Radio history provides lessons for broadcasting policy-makers

The way radio developed in its infancy has parallels with today. NIck HIgham delves into the history books for a lesson on digital TV. Nick Higham is BBC Television’s media correspondent.

Next month the BBC celebrates its 75th birthday. The British Broadcasting Company (as it then was) started broadcasting on 14 November 1922 – and there are lessons for broadcasting policy-makers today in the circumstances of its creation.

The Company was formed by a consortium of wireless set manufacturers, which believed (no doubt correctly) that the public wouldn’t go on buying their new-fangled technology unless they had something to listen to.

Some of the wireless manufacturers had already been running their own radio stations – the Marconi company’s 2LO in London and 2MT near Chelmsford were the most famous – but the BBC was formed to take them over at the behest of the Government, which was anxious to avoid a repetition in Britain of the mistakes made in the US.

By May 1922 there were more than 200 radio stations broadcasting in the US – but many were interfering with one another because the country lacked a proper system of licensing and frequency-allocation. Britain’s Postmaster-General wanted one, or at most two, broadcasting companies in Britain so as to avoid the same thing happening here – and went so far as to suggest to the consortium of manufacturers that they appoint a former Post Office official as their first chairman to make sure they did the right thing.

The decision to hand over broadcasting to a monopoly was not uncontroversial – particularly since the BBC itself risked being dominated by one of its major shareholders, Marconi, which (by virtue of the fact that its founder was the man who’d discovered wireless) held the majority of patents in the new technology.

Elaborate arrangements had to be negotiated to ensure that Marconi didn’t keep the patents to itself, or release them on unfair terms to rival manufacturers.

There was also concern on the part of the newspaper publishers, who feared competition from the new upstart medium. Some, like the Daily Mail’s proprietor Lord Northcliffe, were far-sighted enough to see its potential – and indeed the Daily Mail in 1920 had been responsible for sending Dame Nellie Melba, a singing superstar of the era, up to Chelmsford to perform in a Mail-sponsored broadcast on 2MT. The event attracted enormous publicity – and played much the same role in turning wireless from a gimmick into a potential mass medium as the 1952 Coronation played for television a generation later.

One newspaper, the Daily Express, applied for a broadcasting licence of its own, but was turned down. The rest took to lobbying behind the scenes, with considerable success.

The newspapers imposed strict conditions on the new medium.

For one thing, the BBC, although it was allowed to carry news, couldn’t broadcast it in advance of the newspapers.
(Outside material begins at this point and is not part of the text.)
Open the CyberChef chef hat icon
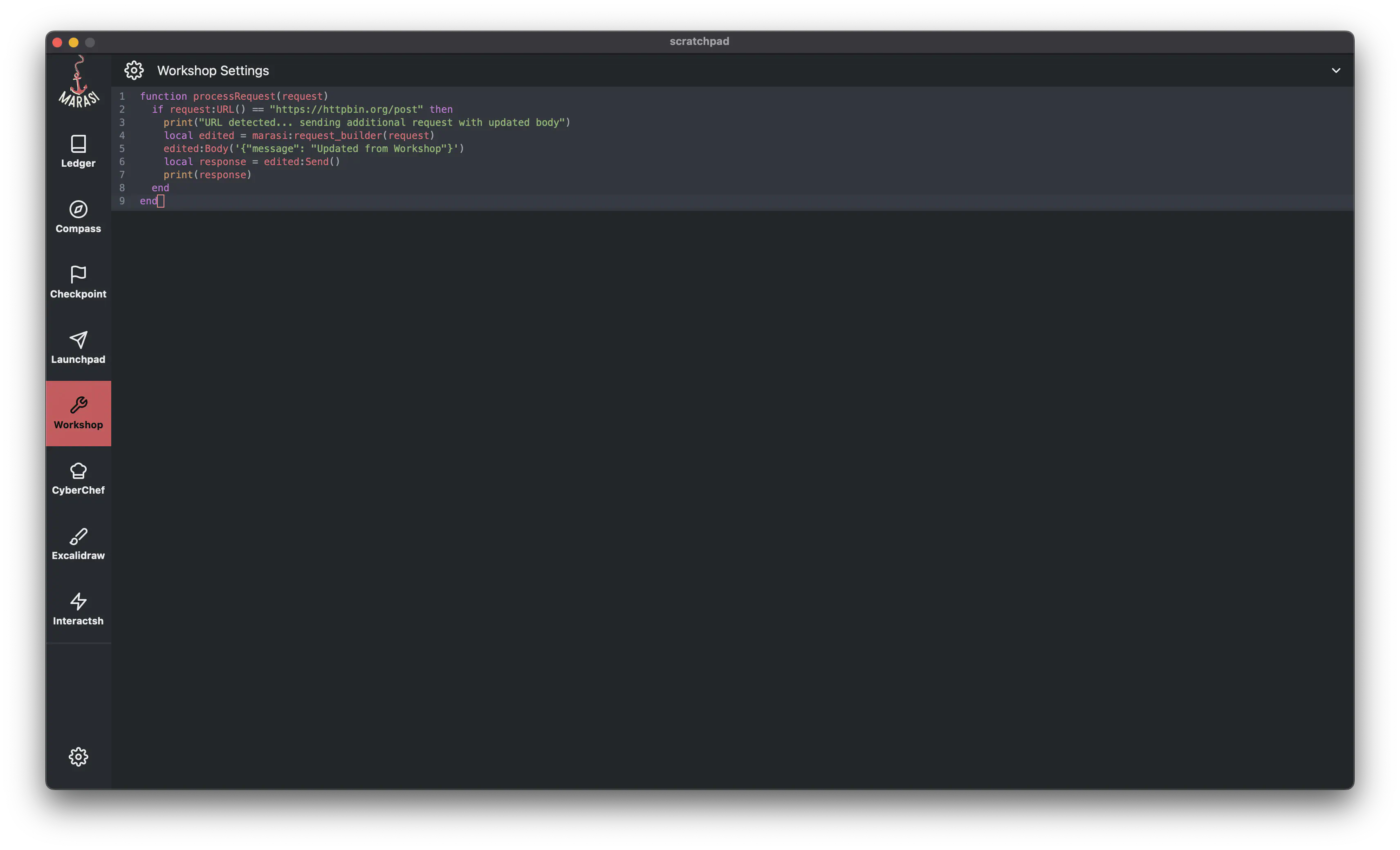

On the new company’s second day on air there was a general election; Lloyd George was thrown out and a new Conservative Government led by Stanley Baldwin came to power. The BBC broadcast results as they came in – but stopped sufficiently early in the evening to ensure that the bulk of the results appeared first in the next morning’s papers.
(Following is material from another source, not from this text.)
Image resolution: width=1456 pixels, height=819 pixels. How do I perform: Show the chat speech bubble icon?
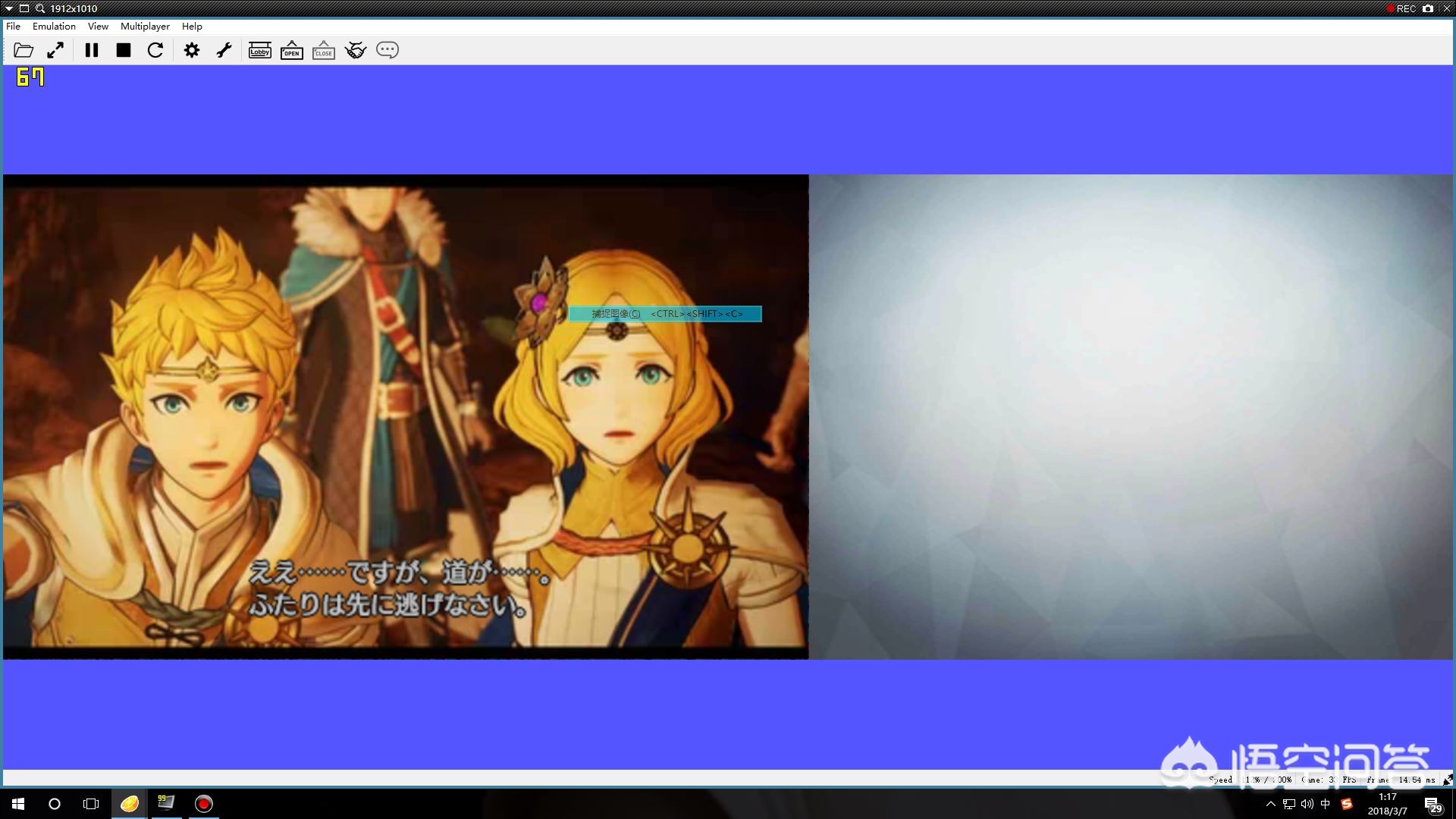[388, 50]
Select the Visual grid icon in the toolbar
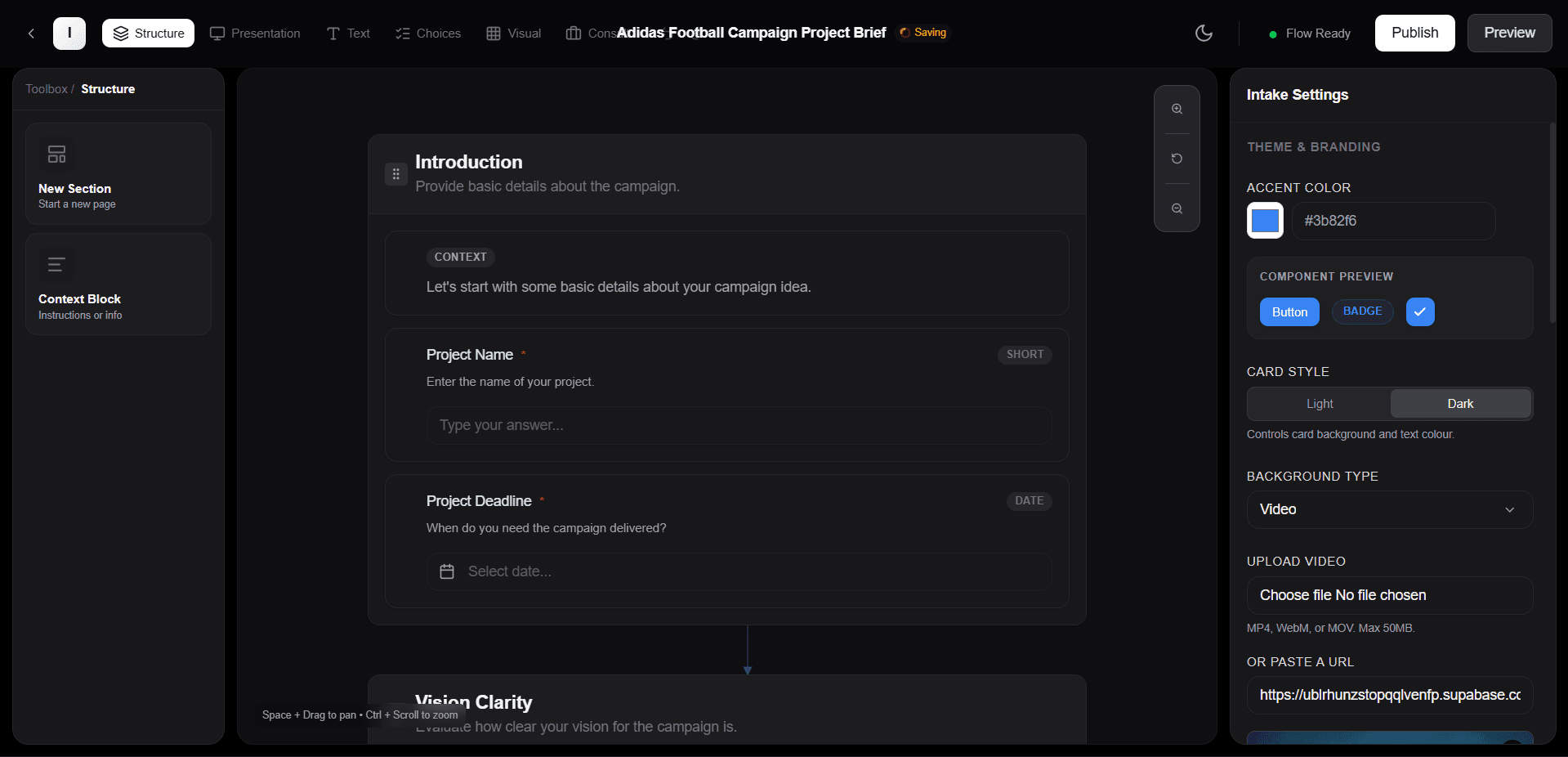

For another thing, there was to be no advertising on the BBC. This aversion to commercialism chimed with the principled position of some of those involved in the very earliest days of broadcasting, including the BBC’s first general manager, John Reith (and, interestingly, several pioneers on the other side of the Atlantic: it was David Sarnoff of RCA, the Radio Corporation of America, who first described broadcasting as a “public service” with a duty to inform and educate as well as entertain, and was opposed to his radio stations carrying commercials).

But the principal reason the BBC carried no advertising was because of opposition from the newspapers, which feared a loss of revenue. The quid pro quo was that the BBC should receive half (initially) of the 10/- licence fee payable to the Post Office by owners of wireless receivers.

Three-quarters of a century on, the newspaper proprietors’ fears look rather silly. The newspaper industry is still pretty healthy, despite competition not only from the BBC but from a huge advertising-supported commercial broadcasting system. Competition in the media, we have learnt, develops the market.

We have also learnt that it is possible to ameliorate the worst effects of monopolies – with a bit of Government intervention. In the early days of broadcasting, Marconi’s pioneering work, and the patents the company held as a result, made it a technological gatekeeper akin to BSkyB today. The government’s solution: knock heads together, and get the industry to pool the technology. The result was a rapid growth in a market where common standards obtained (the number of wireless receivers increased from about 50,000 in the autumn of 1922 to 600,000 by the middle of the next year).

And as for those who look at the new technology of digital broadcasting and wonder what on earth people will want to use it for – if, that is, they’ll want it at all: they should remember the early days of wireless, and the fact that, if the BBC hadn’t deliberately set out to invent broadcasting in order to sell its shareholders’ equipment, we’d still be thinking of radio as an interesting but fundamentally useless technological blind alley.